Dans la sémiologie, il y a le jeu indéfini des renvois qu'on ne sait pas arrêter. Mais en fait, les intermédiaires collectifs : la secte, l'église, l'école sont là pour clore et arrêter ce jeu indéfini de renvois.

Pourquoi ?

Sans aller trop loin, en vertu d'un principe d'incomplétude - qui est un invariant structural des genèses de groupes. On a besoin d'un élément extérieur qui clôt et fait sens, Il y aura toujours à transmettre et toujours une permanence de la fonction interprétante et cléricale. Il faut fixer le code de références pour former le groupe. C'est une permanence Canonique. En tous cas, la transmission de l'information n'est pas informationnelle parce qu'elle a d'abord à lutter contre les autres corps intermédiaires. Comme les anges qui sont la cohorte de l'armée de Dieu, et qui existent pour lutter. Il n'y a pas plus de transmission indolore que de médiums 2 innocents.


          

Que veut dire "Médio" dans "logie" ?

C'est l'ensemble en devenir des corps intermédiaires s'intercalant entre une production de sens et une production d'événements. Tout ce qui permet à un message de prendre effet, ou d'avoir une efficacité. Prendre effet, c'est prendre corps. À tous les sens du mot "corps".

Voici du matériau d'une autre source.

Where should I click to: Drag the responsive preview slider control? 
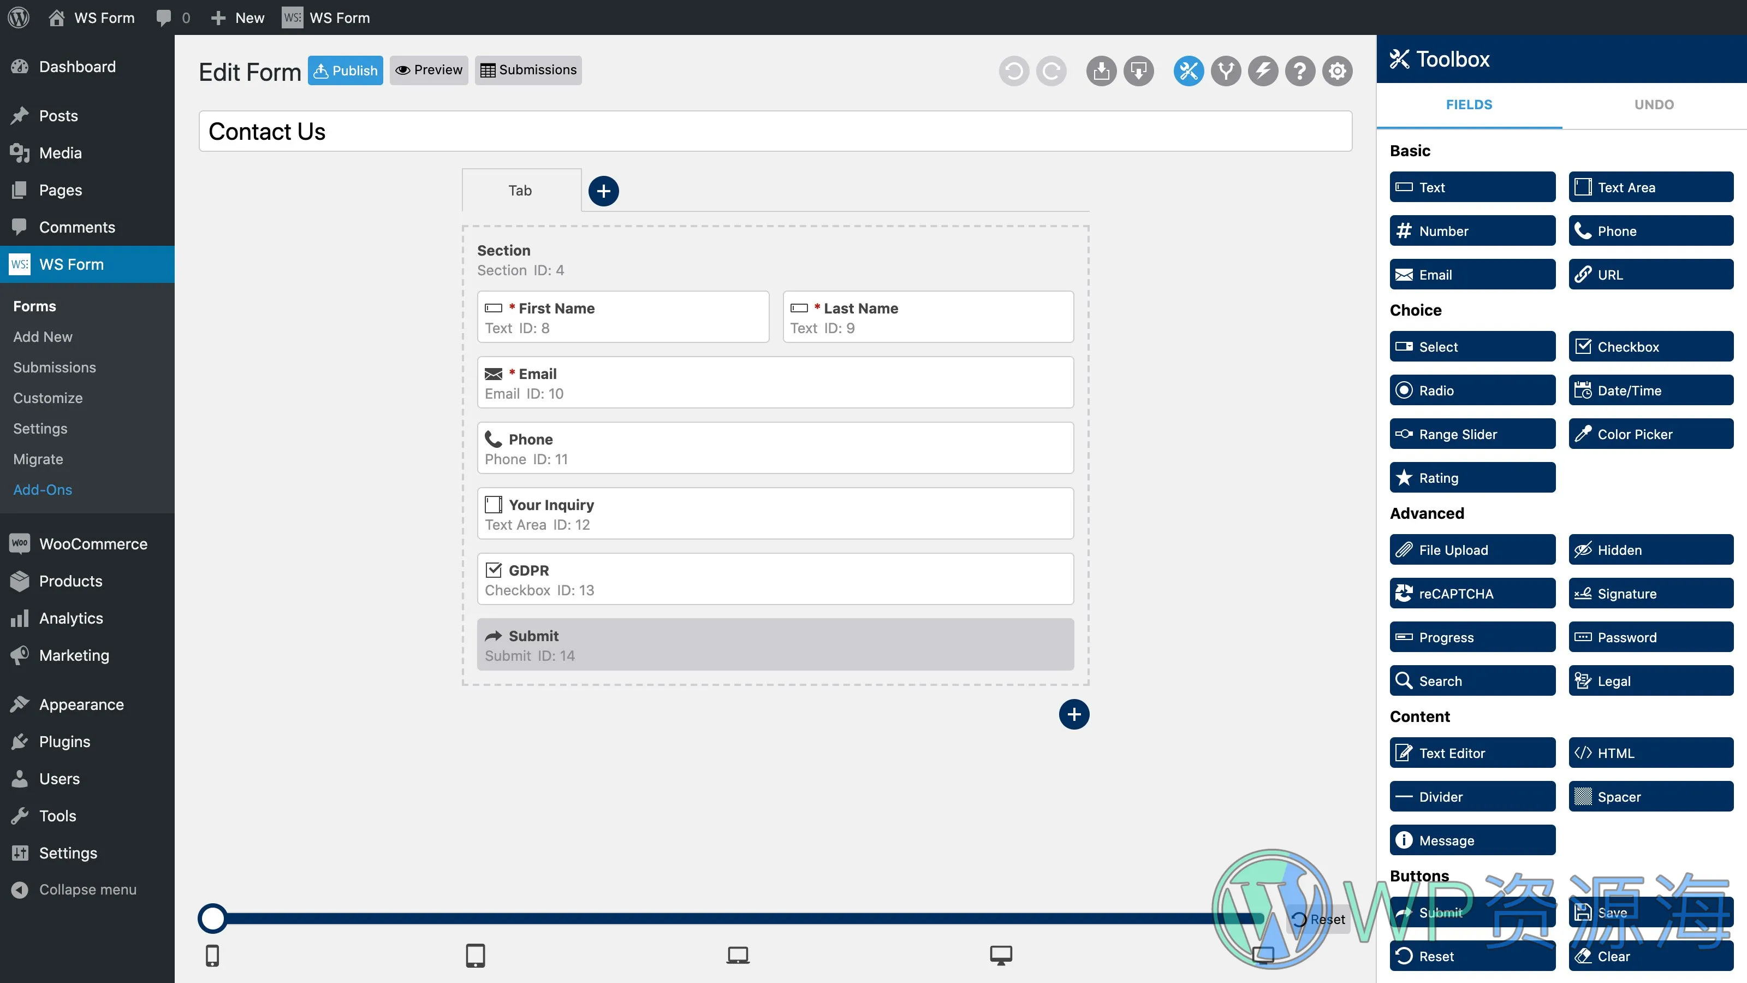[x=214, y=917]
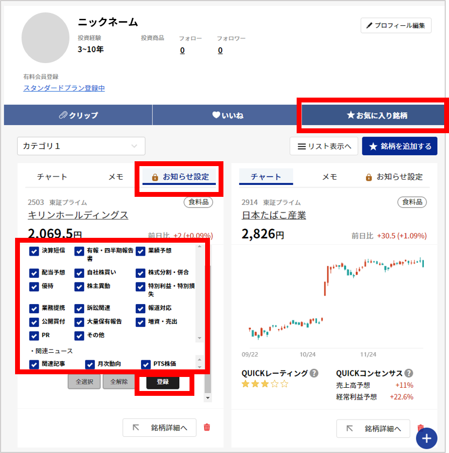The width and height of the screenshot is (449, 453).
Task: Click scroll-down arrow of notification checkbox list
Action: [x=200, y=338]
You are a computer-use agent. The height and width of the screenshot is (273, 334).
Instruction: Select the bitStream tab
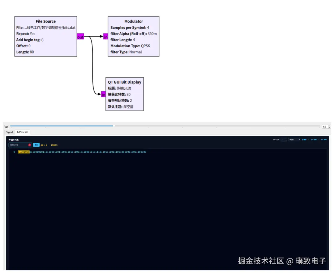point(23,132)
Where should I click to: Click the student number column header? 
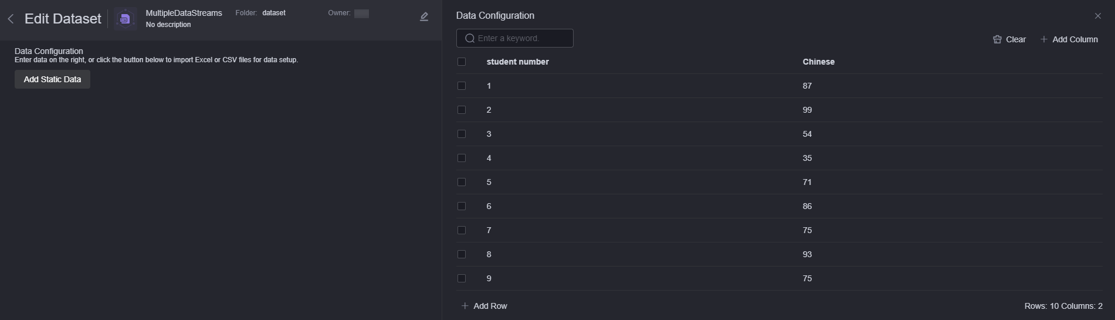[518, 62]
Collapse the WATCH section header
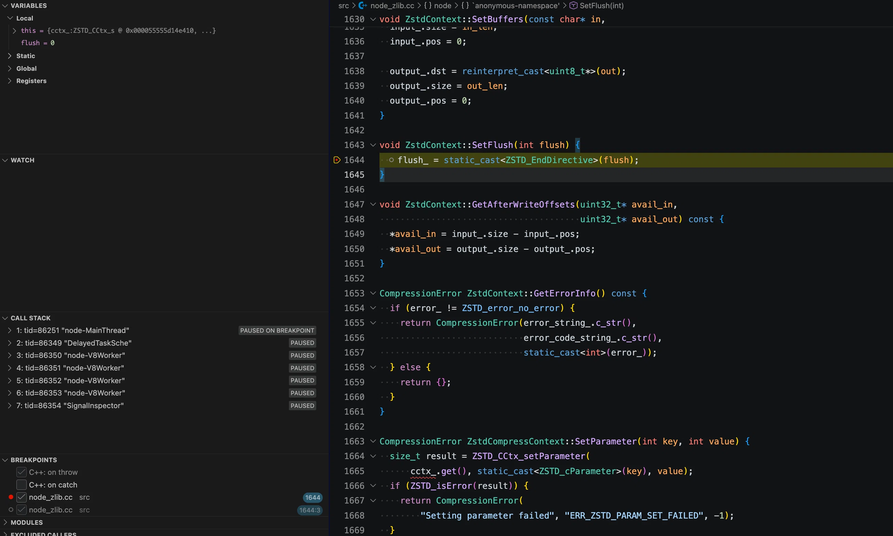This screenshot has height=536, width=893. pos(22,160)
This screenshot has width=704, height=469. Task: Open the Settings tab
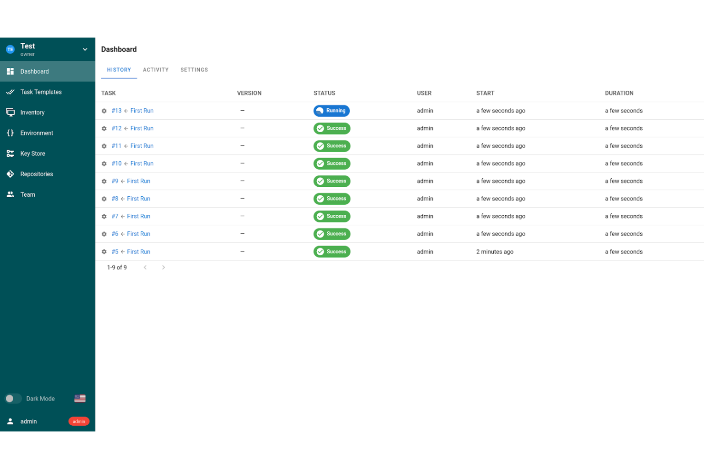(x=194, y=70)
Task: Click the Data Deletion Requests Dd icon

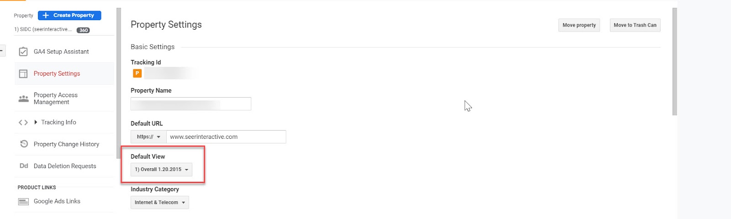Action: 24,166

C'est le moment social ou politique de la transmission qui renvoie aussitôt au moment technique. En ce sens, une politique de l'esprit, c'est toujours une physique des traces (Cf. les travaux de J. Goody, E. Einsentein).

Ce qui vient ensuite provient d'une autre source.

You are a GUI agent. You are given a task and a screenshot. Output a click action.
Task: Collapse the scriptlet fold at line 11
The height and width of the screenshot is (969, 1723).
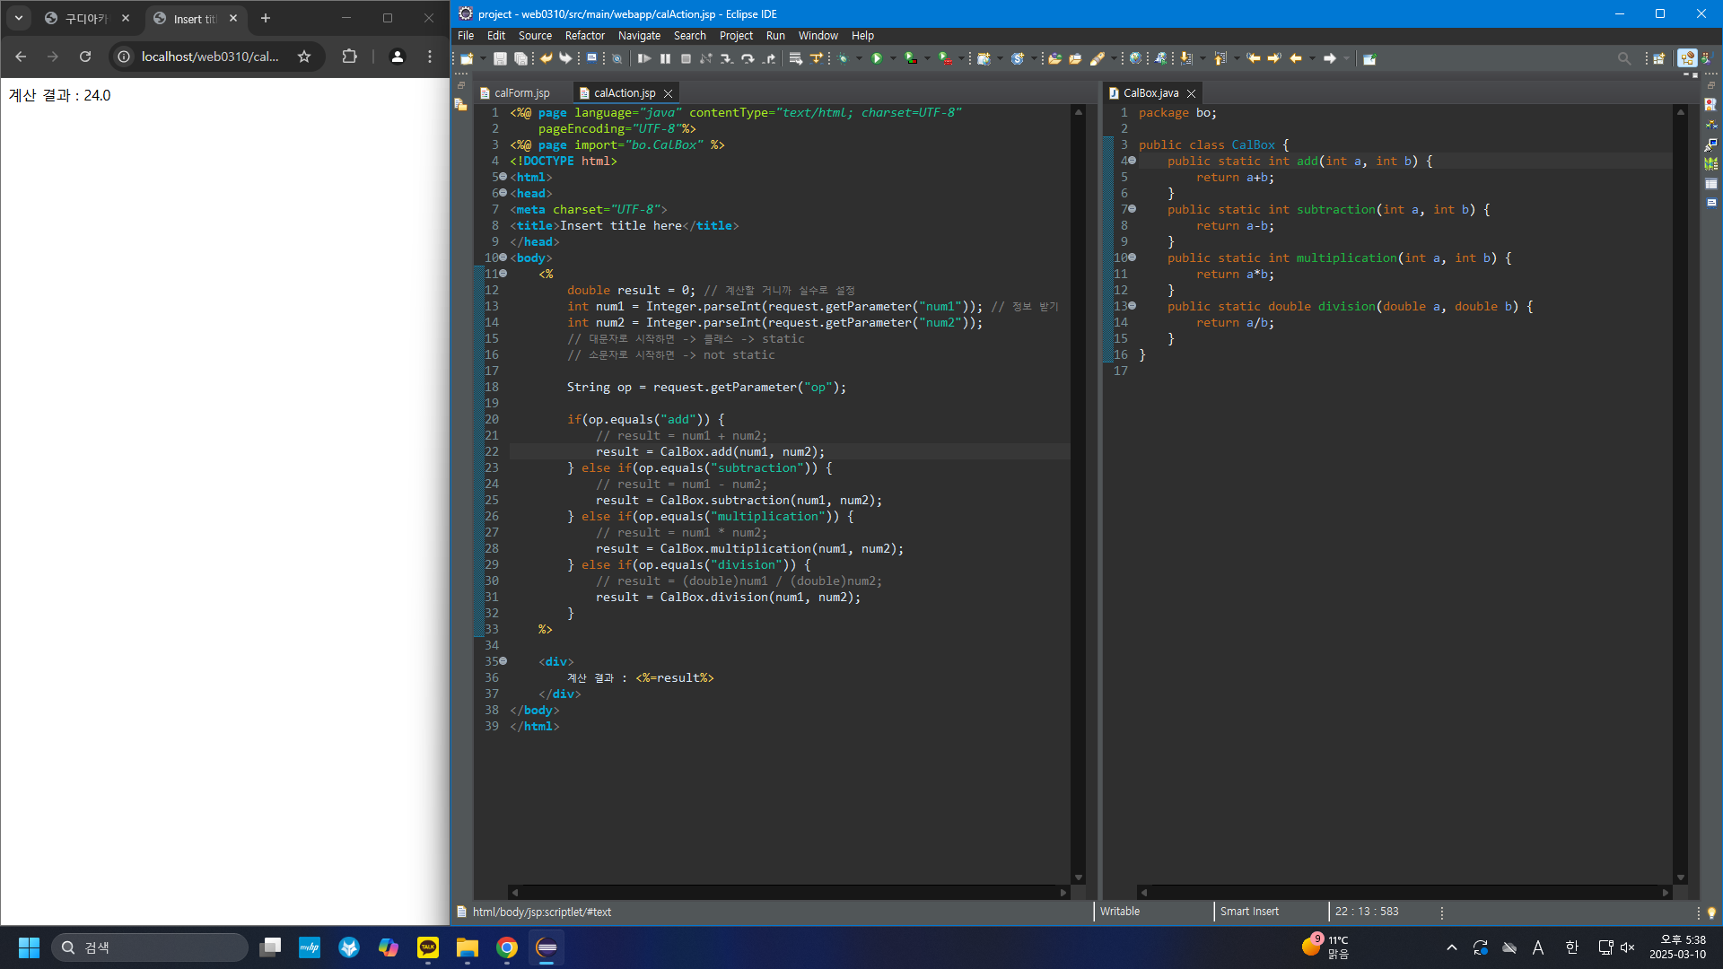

Il y a plusieurs univers dans une "média-sphère" ou éco-sphère". C'est important de parler traces et supports car pour le modèle saussurien, il n'y a pas de place pour le support car l'écriture est considérée comme une pure transcription de la parole.

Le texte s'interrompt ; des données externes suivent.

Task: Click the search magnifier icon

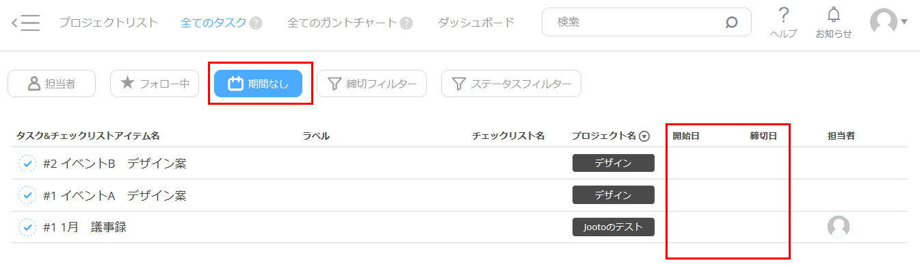Action: 731,23
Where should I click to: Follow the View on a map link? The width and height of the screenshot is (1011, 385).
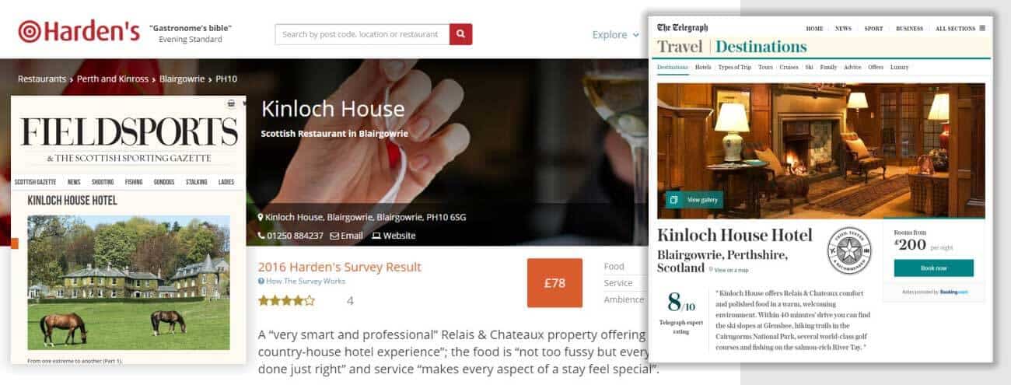[728, 270]
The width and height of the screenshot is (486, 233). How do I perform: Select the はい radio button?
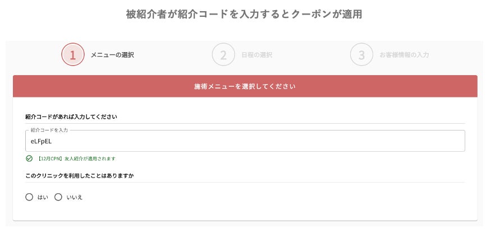(x=29, y=197)
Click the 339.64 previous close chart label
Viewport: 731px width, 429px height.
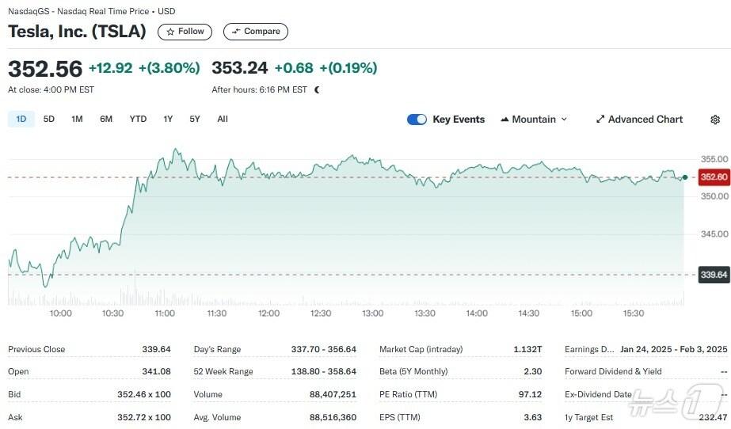coord(714,275)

L'écrit est le pur corrélat objectif de l'oral (cf. les travaux de Derrida), donc on ne peut pas penser une praxis intellectuelle ou politique, c'est-à-dire l'action symbolique d'un sujet sur un sujet indépendamment de la technique d'incorporation et de transmission des symboles. Autrement dit, en dehors de la relation sujet / objet. Il y a toujours une technique dans une transmission, et on tombe ici dans le jeu du micro et du macro.

Petites causes techniques et grands effets civilisationnels. On ne va pas les énumérer, vous en connaissez tous. Par exemple, le passage au Christianisme qui coïncide, et ce n'est pas un hasard, avec le passage du volumen au codex. Le codex est le moyen de transmission du Christianisme. La liaison entre gravure sur cuivre et les sciences naturelles d'observation, ou encore l'atelier d'imprimerie et l'esprit d'analyse comme nouvelles normes de raison.

Penser l'invention technique et la mutation du culturel, comme les rapports du vivant et du milieu, c'est emprunter les causalités circulaires du modèle écologique. Dans la culture médiologique, il faut penser, par exemple, le socialisme comme une "écosphère", par rapport au milieu technique qui l'a rendu possible : la typographie. Livres, imprimés, périodiques et écoles : le socialisme est d'abord une invention de typographes.

Ainsi, la médiasphère est un milieu de transmission et de transport, et un état de culture est une étape adaptative à un milieu technique.

L'aspect écologique de la médiologie consiste à étudier les idées non comme des choses (à la manière de Durkheim) mais comme des êtres vivants ayant des relations de dépendance et d'interactivité avec un milieu technique.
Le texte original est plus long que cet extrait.